- **SOURCE MATERIAL**
######
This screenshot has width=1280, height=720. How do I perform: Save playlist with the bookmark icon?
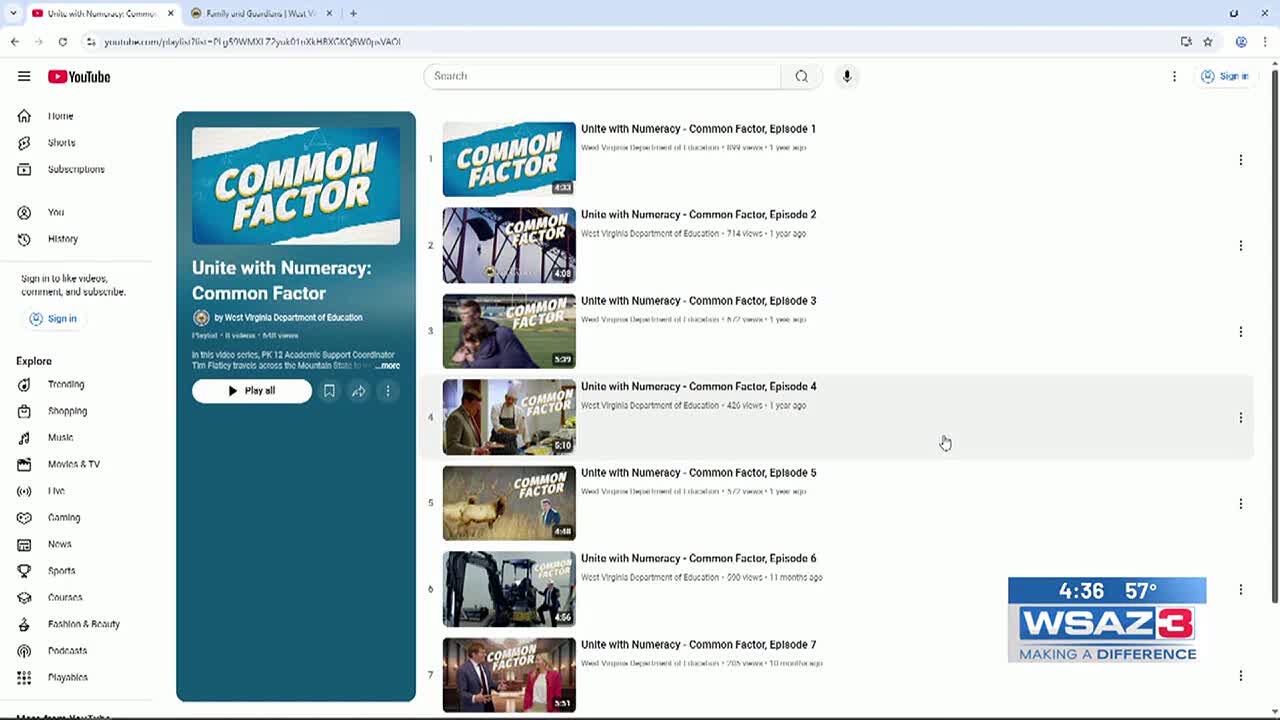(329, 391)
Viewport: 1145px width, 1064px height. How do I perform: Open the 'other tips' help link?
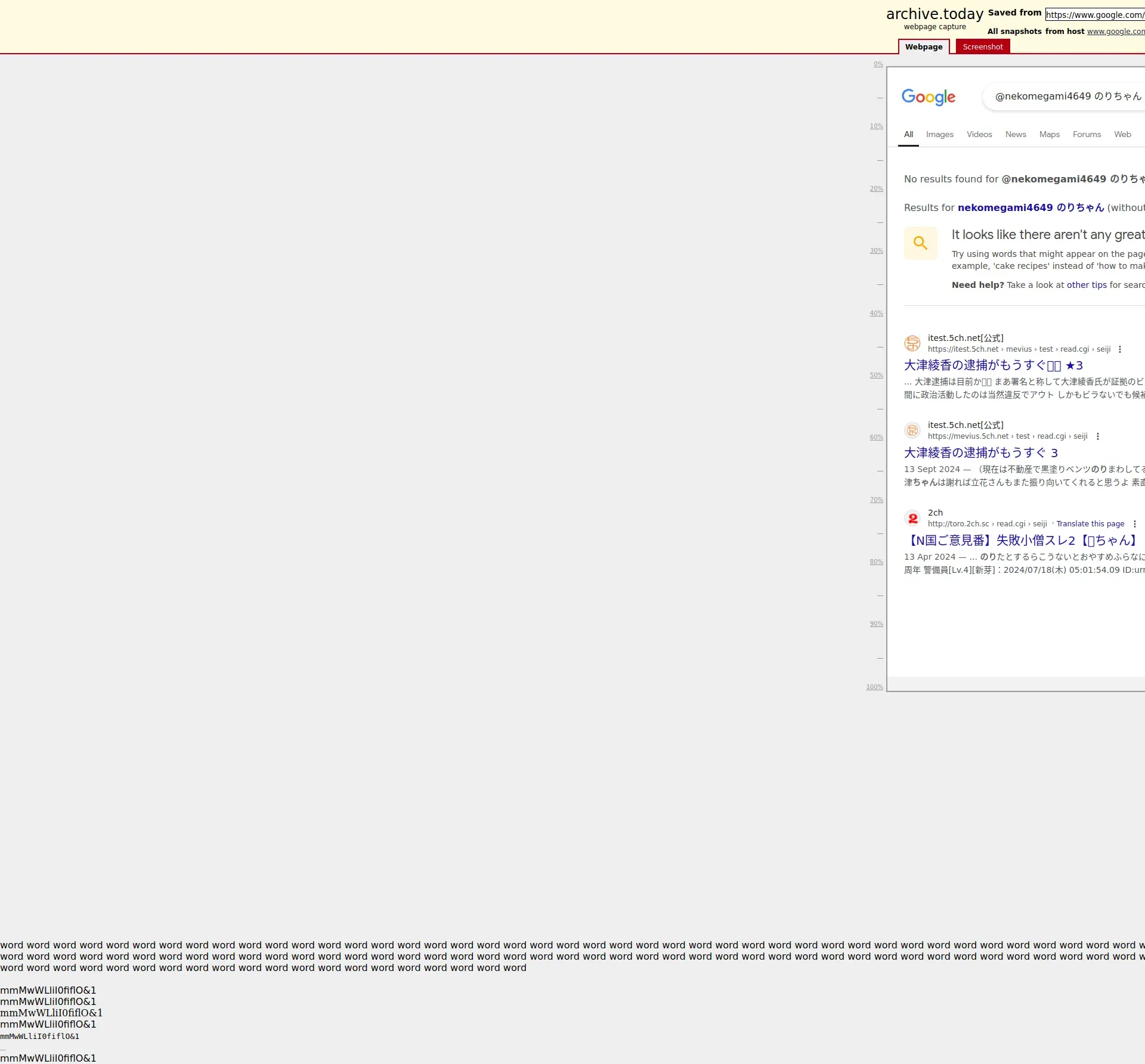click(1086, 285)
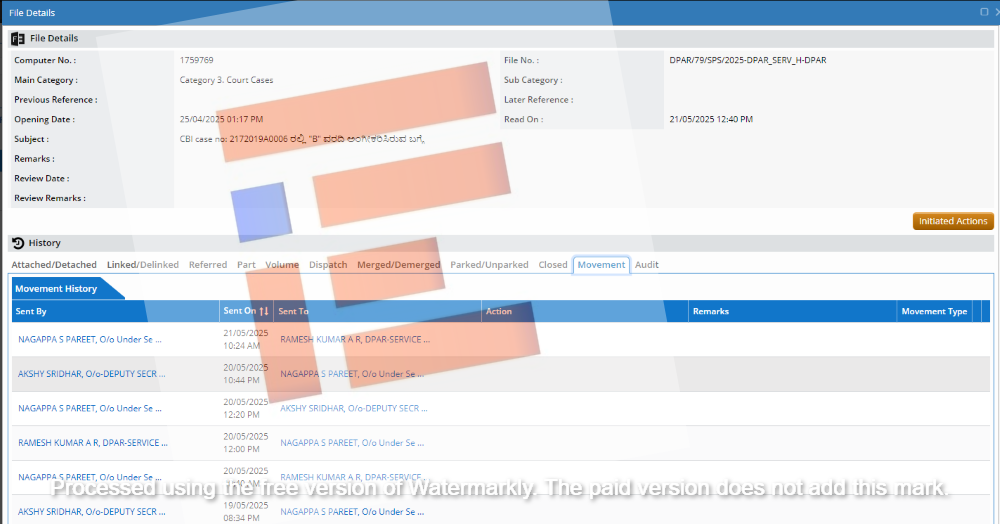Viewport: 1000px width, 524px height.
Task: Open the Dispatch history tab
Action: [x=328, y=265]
######
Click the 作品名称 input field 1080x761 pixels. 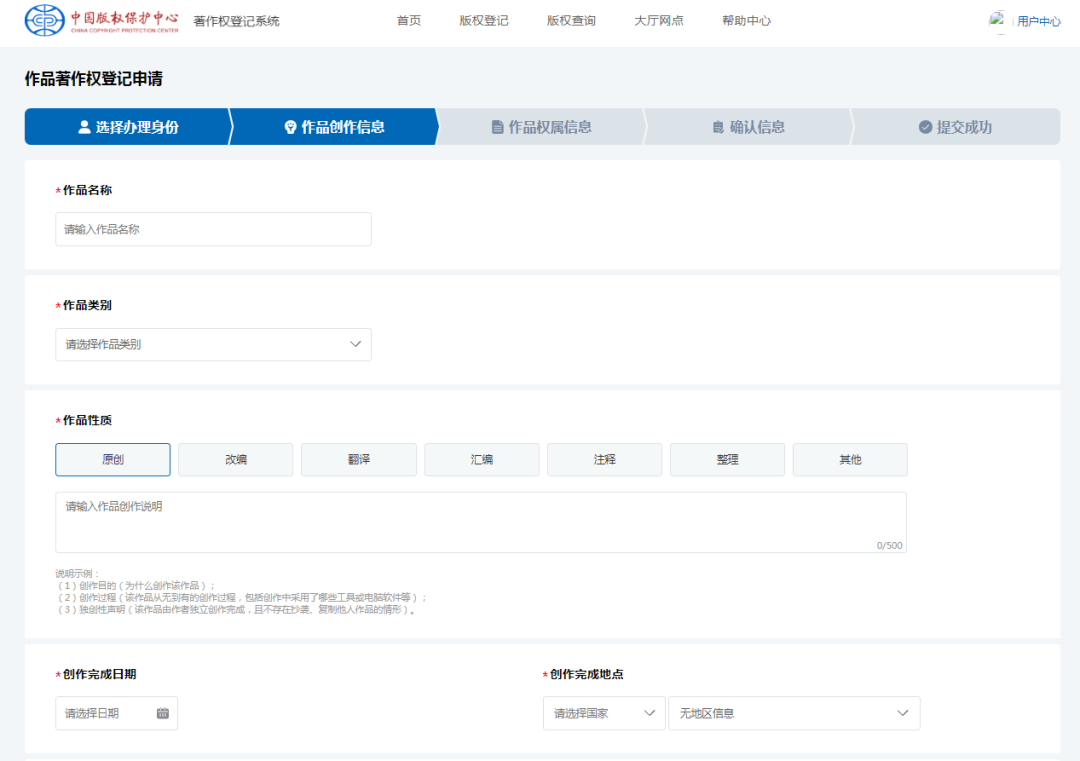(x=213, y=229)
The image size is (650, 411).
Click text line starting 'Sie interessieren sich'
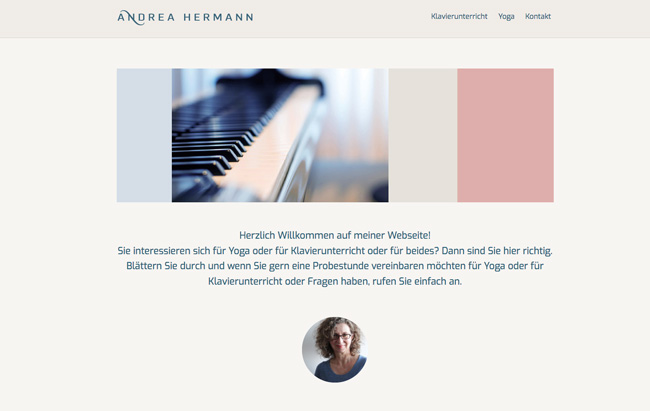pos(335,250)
######
- **EXERCISE DETAILS**
Arrange the lines above, everything from the one containing "This screenshot has" down to the one containing "Action: [x=328, y=265]", as a numbered list with blank lines left out. Leave the pictures out of your answer.

- **REPLY**
1. This screenshot has width=1280, height=720. How do I perform: Save playlist with the bookmark icon?
2. (329, 391)
3. Viewport: 1145px width, 1064px height. How do I perform: Open the 'other tips' help link?
4. click(1086, 285)
5. Viewport: 1000px width, 524px height.
6. Task: Open the Dispatch history tab
7. Action: [x=328, y=265]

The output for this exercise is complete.